Within the Hermetic book called Asclepius there appears a poignant and veritably accurate prophecy of Ancient Egypt’s decline:

“O Egypt, Egypt of your reverent deeds only stories will survive… Only words cut in stone will survive to tell of your faithful works… No one will look up to heaven. The reverent will be thought mad, and the irreverent wise.”

But with today’s renewed interest in Hermeticism, and the arrival of a new generation of supple translations and informed seekers, we are entering a phase of Hermetic rebirth. This, too, was foreseen in Asclepius:

“Then he [Hermes] will restore the world to its beauty of old… the people of that time will honor the god who makes and restores so great a work. And this will be the rebirth of the world: a reformation of all good things and restitution.”

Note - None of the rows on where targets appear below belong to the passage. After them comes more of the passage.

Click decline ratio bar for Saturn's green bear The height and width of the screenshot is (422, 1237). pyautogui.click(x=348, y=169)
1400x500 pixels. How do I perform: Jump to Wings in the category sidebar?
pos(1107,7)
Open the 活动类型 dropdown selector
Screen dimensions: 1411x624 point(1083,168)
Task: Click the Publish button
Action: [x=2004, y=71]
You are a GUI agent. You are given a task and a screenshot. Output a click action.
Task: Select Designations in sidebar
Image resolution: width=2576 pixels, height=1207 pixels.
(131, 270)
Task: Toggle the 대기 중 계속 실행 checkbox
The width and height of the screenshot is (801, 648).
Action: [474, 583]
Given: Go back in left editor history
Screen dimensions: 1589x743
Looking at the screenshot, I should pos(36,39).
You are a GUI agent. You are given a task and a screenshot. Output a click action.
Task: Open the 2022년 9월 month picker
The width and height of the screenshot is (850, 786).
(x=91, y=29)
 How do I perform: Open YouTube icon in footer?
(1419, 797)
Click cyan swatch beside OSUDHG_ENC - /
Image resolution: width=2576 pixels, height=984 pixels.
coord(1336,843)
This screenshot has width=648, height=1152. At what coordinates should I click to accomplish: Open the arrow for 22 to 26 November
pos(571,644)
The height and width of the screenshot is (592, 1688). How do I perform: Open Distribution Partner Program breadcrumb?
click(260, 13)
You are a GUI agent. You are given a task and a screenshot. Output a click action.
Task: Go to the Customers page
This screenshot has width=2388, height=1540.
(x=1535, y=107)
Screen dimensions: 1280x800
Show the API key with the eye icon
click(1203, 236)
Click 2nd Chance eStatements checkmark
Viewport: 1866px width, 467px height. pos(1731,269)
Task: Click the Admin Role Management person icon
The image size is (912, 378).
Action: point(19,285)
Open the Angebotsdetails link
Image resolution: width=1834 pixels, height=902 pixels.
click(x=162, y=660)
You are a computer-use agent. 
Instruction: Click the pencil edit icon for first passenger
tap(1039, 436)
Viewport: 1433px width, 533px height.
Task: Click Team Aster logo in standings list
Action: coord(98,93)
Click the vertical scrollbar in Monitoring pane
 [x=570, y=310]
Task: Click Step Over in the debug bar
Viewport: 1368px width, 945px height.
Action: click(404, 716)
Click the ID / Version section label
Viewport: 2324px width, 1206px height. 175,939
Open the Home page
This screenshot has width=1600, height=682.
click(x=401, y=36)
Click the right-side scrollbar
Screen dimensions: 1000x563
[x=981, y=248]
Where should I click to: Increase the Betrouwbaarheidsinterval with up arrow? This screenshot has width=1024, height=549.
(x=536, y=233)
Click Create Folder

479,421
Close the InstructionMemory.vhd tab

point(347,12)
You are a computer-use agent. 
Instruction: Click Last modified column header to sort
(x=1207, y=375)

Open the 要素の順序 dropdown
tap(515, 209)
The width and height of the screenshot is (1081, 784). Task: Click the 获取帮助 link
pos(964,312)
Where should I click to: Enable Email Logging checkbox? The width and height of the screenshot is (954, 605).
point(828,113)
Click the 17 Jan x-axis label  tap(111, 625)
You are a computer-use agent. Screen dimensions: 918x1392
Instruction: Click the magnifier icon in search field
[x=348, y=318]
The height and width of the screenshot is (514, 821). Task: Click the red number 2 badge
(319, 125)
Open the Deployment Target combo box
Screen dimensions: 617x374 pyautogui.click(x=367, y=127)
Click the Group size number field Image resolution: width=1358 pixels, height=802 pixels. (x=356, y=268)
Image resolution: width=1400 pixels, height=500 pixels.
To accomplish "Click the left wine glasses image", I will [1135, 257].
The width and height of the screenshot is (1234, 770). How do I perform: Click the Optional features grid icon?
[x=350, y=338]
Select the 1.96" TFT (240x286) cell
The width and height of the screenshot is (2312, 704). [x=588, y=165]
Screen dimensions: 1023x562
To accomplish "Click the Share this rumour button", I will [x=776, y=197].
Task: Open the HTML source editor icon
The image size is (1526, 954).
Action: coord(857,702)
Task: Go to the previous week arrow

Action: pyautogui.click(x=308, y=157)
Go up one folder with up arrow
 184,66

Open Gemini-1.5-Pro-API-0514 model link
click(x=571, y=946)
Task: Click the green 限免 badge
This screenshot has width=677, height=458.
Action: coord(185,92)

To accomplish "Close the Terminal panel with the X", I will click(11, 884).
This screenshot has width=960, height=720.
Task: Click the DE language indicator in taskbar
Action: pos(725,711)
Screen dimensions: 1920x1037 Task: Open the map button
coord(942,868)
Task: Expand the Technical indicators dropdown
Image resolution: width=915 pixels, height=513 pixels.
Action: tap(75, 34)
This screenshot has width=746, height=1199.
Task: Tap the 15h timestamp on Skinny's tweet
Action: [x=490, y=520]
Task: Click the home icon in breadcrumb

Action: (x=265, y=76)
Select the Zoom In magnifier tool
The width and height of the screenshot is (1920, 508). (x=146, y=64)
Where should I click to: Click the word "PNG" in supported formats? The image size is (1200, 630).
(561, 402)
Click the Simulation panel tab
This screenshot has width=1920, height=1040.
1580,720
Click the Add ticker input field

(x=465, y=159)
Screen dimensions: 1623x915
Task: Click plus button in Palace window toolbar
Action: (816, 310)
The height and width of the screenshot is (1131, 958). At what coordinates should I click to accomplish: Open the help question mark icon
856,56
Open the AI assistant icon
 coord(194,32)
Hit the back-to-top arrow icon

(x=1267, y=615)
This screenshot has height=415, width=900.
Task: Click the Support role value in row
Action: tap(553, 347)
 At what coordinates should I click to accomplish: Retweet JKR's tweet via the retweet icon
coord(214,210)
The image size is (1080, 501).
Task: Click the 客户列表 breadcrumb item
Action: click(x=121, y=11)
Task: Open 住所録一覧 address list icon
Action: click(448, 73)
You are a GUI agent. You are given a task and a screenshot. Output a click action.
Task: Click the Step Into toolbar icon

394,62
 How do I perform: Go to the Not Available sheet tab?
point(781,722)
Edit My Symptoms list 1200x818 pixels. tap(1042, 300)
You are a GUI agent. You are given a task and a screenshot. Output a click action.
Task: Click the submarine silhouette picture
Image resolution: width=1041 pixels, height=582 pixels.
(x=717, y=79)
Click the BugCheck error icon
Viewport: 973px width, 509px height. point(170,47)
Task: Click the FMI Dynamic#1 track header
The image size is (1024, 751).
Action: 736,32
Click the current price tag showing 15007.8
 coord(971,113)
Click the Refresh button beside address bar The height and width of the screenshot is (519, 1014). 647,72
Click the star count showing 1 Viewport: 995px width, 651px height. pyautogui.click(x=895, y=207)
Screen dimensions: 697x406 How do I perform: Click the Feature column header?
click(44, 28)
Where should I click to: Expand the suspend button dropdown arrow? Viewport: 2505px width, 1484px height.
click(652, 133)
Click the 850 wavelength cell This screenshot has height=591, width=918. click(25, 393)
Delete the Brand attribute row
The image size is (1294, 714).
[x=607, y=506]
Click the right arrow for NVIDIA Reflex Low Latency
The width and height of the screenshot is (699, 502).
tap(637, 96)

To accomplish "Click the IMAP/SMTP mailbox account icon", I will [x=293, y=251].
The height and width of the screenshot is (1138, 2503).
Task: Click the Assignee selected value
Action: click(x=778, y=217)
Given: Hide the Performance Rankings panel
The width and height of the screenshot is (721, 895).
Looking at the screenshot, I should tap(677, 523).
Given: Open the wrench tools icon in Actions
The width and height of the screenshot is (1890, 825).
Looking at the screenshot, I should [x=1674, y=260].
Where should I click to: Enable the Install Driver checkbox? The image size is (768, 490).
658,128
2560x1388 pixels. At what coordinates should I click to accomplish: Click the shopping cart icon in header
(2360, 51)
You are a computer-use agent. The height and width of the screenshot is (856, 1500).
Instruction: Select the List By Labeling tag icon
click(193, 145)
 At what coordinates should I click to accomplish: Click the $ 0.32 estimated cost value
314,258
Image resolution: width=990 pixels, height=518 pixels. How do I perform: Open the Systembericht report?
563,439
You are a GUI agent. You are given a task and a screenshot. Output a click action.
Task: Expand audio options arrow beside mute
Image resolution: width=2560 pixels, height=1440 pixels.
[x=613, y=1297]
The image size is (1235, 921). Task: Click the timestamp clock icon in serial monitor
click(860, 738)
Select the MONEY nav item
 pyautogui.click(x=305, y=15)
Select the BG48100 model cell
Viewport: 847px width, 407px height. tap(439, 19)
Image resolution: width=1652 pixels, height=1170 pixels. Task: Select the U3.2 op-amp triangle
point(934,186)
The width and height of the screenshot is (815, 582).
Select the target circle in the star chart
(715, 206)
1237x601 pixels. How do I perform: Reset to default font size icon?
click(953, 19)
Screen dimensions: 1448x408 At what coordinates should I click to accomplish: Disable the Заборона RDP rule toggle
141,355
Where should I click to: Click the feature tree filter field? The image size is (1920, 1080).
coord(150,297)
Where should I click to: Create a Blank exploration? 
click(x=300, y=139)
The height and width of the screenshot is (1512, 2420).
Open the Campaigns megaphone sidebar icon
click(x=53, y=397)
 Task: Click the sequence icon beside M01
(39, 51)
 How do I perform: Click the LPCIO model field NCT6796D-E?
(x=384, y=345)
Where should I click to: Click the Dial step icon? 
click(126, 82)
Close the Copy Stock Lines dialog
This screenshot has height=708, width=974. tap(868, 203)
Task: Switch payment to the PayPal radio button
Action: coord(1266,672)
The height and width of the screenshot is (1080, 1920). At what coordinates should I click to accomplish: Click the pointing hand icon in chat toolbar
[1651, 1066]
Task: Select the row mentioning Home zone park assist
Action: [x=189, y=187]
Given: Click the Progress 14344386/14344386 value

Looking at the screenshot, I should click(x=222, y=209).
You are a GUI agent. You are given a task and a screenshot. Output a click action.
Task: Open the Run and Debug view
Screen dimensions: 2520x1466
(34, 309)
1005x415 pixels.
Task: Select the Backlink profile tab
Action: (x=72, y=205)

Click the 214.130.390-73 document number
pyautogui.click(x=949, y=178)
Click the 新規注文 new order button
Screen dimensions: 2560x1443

This renewal arrives with a caveat: If Hermes is to be resurrected, such an alchemical operation must occur within you. By exploring the ideas of Hermeticism, by working with Hermetic meditations and practices, and by experimenting with the prospect that the individual interplays with extra-physical forces — forces which, in the form of personified energies, may be lonely for your attention — you effectively facilitate and experience the resurrection of Hermes. You fulfill the vision of one of the last of the ancient Hermeticists, the Greek writer Stobaeus, who wrote in 500 A.D.: “Up, Up O ye gods!… The dawn of a new day of justice invites us.”